In September, Dr. Horne led off our millenial theme of "dreams" with a lecture and a workshop in the transcendent function. Now he returns with a series of three small-group sessions on dreams.
For Dr. C.G. Jung, the unconscious was a source of information for consciousness and the dream was its most direct expression. Information from the dream confronted the limited view of consciousness and compensated for its one sidedness. The working through of this confrontation of consciousness with the unconscious was via what Jung called the transcendent function. In this confrontation, Jung said, the psyche recenters itself at a midpoint between consciousness and unconsciousness which he called the Self.
In this process there is a clash between knowledge obtained via reason and via revelation. It is the balanced understanding of these elements that is the key to successful dream interpretation. In these seminars we will explore Jung's original formulations in these areas and his development of these concepts. We will use examples of dreams from Jung's work and of the participants, in the latter case paying strict attention to the use of the dream material to illustrate the concepts being taught and not for ongoing therapy.
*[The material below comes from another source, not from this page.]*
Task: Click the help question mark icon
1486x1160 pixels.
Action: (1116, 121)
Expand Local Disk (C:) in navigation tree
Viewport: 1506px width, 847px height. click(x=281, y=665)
Michael Horne, M.D., is a Jungian analyst and a psychiatrist. He is a Clinical Associate Professor in the Department of Psychiatry at the University of Washington, where he has an analytic practice and teaches. He is especially interested in using philosophy and theology to understand processes of psychic transformation. These include, in particular, processes of reasoning from philosophy and processes of revelation from theology. He is interested in the dream as a place in which these processes meet and can be reconciled.